• [GOAL OF THE EXERCISE]: Copy the following rows word for word, from the first line to the last.

** Begin **

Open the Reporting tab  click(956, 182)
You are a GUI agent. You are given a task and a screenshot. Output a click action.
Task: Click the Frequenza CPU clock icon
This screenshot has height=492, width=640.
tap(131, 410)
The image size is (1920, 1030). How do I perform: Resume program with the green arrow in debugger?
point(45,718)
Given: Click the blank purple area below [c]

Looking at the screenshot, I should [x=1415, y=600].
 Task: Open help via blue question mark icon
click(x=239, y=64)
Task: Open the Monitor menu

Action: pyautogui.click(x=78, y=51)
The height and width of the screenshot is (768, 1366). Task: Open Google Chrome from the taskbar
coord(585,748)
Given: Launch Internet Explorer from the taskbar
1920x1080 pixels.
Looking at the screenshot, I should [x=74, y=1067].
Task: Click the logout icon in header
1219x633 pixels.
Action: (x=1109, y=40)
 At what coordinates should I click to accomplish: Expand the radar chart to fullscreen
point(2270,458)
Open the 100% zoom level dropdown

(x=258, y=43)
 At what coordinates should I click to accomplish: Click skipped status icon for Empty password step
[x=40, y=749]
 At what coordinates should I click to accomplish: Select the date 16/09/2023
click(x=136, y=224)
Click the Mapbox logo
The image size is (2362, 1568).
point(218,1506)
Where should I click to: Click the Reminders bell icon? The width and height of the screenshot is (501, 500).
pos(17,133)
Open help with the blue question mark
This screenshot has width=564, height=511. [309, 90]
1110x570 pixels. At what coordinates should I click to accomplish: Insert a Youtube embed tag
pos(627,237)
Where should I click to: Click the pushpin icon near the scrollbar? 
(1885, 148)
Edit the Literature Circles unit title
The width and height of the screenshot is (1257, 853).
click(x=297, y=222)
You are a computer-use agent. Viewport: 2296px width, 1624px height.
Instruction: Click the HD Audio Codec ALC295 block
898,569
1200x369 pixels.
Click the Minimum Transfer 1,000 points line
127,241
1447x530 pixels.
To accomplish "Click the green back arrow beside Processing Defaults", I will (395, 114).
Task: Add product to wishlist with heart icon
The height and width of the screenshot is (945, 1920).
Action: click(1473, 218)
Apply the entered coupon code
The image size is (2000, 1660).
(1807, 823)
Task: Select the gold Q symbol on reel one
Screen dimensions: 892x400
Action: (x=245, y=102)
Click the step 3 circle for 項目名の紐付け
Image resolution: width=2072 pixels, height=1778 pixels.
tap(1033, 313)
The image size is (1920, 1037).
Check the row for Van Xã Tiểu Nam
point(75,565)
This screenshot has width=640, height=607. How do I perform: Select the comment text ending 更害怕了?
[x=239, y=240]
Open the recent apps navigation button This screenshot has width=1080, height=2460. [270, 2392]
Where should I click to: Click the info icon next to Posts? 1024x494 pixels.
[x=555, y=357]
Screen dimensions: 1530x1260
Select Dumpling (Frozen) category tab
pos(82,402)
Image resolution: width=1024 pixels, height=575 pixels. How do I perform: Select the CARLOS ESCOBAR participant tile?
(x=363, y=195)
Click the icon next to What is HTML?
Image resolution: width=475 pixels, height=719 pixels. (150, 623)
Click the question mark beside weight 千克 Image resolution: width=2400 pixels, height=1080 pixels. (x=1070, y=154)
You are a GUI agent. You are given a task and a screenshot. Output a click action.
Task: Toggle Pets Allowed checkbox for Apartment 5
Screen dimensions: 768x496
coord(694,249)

** End **

• [PROBLEM SOLUTION]:
Open the Reporting tab  click(956, 182)
You are a GUI agent. You are given a task and a screenshot. Output a click action.
Task: Click the Frequenza CPU clock icon
This screenshot has height=492, width=640.
tap(131, 410)
The image size is (1920, 1030). How do I perform: Resume program with the green arrow in debugger?
point(45,718)
Given: Click the blank purple area below [c]

Looking at the screenshot, I should [x=1415, y=600].
 Task: Open help via blue question mark icon
click(x=239, y=64)
Task: Open the Monitor menu

Action: pyautogui.click(x=78, y=51)
The height and width of the screenshot is (768, 1366). Task: Open Google Chrome from the taskbar
coord(585,748)
Given: Launch Internet Explorer from the taskbar
1920x1080 pixels.
Looking at the screenshot, I should [x=74, y=1067].
Task: Click the logout icon in header
1219x633 pixels.
Action: (x=1109, y=40)
 At what coordinates should I click to accomplish: Expand the radar chart to fullscreen
point(2270,458)
Open the 100% zoom level dropdown

(x=258, y=43)
 At what coordinates should I click to accomplish: Click skipped status icon for Empty password step
[x=40, y=749]
 At what coordinates should I click to accomplish: Select the date 16/09/2023
click(x=136, y=224)
Click the Mapbox logo
The image size is (2362, 1568).
point(218,1506)
Where should I click to: Click the Reminders bell icon? The width and height of the screenshot is (501, 500).
pos(17,133)
Open help with the blue question mark
This screenshot has width=564, height=511. [309, 90]
1110x570 pixels. At what coordinates should I click to accomplish: Insert a Youtube embed tag
pos(627,237)
Where should I click to: Click the pushpin icon near the scrollbar? 
(1885, 148)
Edit the Literature Circles unit title
The width and height of the screenshot is (1257, 853).
click(x=297, y=222)
You are a computer-use agent. Viewport: 2296px width, 1624px height.
Instruction: Click the HD Audio Codec ALC295 block
898,569
1200x369 pixels.
Click the Minimum Transfer 1,000 points line
127,241
1447x530 pixels.
To accomplish "Click the green back arrow beside Processing Defaults", I will (395, 114).
Task: Add product to wishlist with heart icon
The height and width of the screenshot is (945, 1920).
Action: click(1473, 218)
Apply the entered coupon code
The image size is (2000, 1660).
(1807, 823)
Task: Select the gold Q symbol on reel one
Screen dimensions: 892x400
Action: (x=245, y=102)
Click the step 3 circle for 項目名の紐付け
Image resolution: width=2072 pixels, height=1778 pixels.
tap(1033, 313)
The image size is (1920, 1037).
Check the row for Van Xã Tiểu Nam
point(75,565)
This screenshot has width=640, height=607. How do I perform: Select the comment text ending 更害怕了?
[x=239, y=240]
Open the recent apps navigation button This screenshot has width=1080, height=2460. [270, 2392]
Where should I click to: Click the info icon next to Posts? 1024x494 pixels.
[x=555, y=357]
Screen dimensions: 1530x1260
Select Dumpling (Frozen) category tab
pos(82,402)
Image resolution: width=1024 pixels, height=575 pixels. How do I perform: Select the CARLOS ESCOBAR participant tile?
(x=363, y=195)
Click the icon next to What is HTML?
Image resolution: width=475 pixels, height=719 pixels. (150, 623)
Click the question mark beside weight 千克 Image resolution: width=2400 pixels, height=1080 pixels. (x=1070, y=154)
You are a GUI agent. You are given a task and a screenshot. Output a click action.
Task: Toggle Pets Allowed checkbox for Apartment 5
Screen dimensions: 768x496
coord(694,249)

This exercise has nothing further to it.